**Your objective:** Print each line once more, unchanged, from the line holding "The width and height of the screenshot is (1568, 706)." to the end of the listing below.

**Data records:**
● ● ● ●

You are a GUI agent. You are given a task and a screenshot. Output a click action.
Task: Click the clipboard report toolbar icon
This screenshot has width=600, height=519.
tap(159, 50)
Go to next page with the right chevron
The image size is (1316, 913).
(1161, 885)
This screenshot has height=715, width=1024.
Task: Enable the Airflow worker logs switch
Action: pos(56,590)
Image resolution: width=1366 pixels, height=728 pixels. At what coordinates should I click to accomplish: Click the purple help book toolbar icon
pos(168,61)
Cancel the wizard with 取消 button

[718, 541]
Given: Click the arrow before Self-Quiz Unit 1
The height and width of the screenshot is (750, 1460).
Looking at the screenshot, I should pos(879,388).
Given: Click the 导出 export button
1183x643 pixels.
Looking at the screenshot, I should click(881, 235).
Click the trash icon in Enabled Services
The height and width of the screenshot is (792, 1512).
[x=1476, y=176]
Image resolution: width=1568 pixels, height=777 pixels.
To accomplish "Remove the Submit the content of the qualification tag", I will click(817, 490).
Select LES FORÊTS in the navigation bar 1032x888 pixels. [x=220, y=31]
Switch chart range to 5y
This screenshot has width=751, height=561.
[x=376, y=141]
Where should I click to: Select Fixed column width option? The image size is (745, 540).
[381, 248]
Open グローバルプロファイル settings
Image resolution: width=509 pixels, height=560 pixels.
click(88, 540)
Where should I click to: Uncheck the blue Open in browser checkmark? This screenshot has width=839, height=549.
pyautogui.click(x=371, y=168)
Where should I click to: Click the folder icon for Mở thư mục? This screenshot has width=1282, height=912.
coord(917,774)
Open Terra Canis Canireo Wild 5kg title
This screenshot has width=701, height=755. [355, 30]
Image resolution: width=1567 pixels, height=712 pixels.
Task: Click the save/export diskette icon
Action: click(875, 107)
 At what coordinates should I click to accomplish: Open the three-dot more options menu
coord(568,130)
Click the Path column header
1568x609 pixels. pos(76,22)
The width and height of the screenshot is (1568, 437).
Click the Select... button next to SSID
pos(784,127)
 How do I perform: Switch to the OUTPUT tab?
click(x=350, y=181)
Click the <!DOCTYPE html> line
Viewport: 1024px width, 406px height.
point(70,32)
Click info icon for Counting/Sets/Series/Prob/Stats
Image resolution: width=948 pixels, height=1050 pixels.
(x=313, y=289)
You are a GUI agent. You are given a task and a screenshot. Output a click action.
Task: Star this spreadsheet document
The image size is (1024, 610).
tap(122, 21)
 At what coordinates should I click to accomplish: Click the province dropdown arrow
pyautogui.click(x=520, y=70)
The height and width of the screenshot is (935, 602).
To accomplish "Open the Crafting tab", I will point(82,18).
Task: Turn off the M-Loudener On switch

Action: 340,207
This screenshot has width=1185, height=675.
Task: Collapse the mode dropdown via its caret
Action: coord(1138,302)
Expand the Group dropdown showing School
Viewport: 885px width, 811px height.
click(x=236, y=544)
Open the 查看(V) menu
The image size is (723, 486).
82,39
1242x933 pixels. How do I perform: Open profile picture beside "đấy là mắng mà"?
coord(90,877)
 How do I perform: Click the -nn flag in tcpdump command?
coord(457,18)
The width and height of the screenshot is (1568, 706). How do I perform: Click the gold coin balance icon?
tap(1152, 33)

● ● ● ●

**Answer for the task:**
The width and height of the screenshot is (1568, 706). How do I perform: Click the gold coin balance icon?
tap(1152, 33)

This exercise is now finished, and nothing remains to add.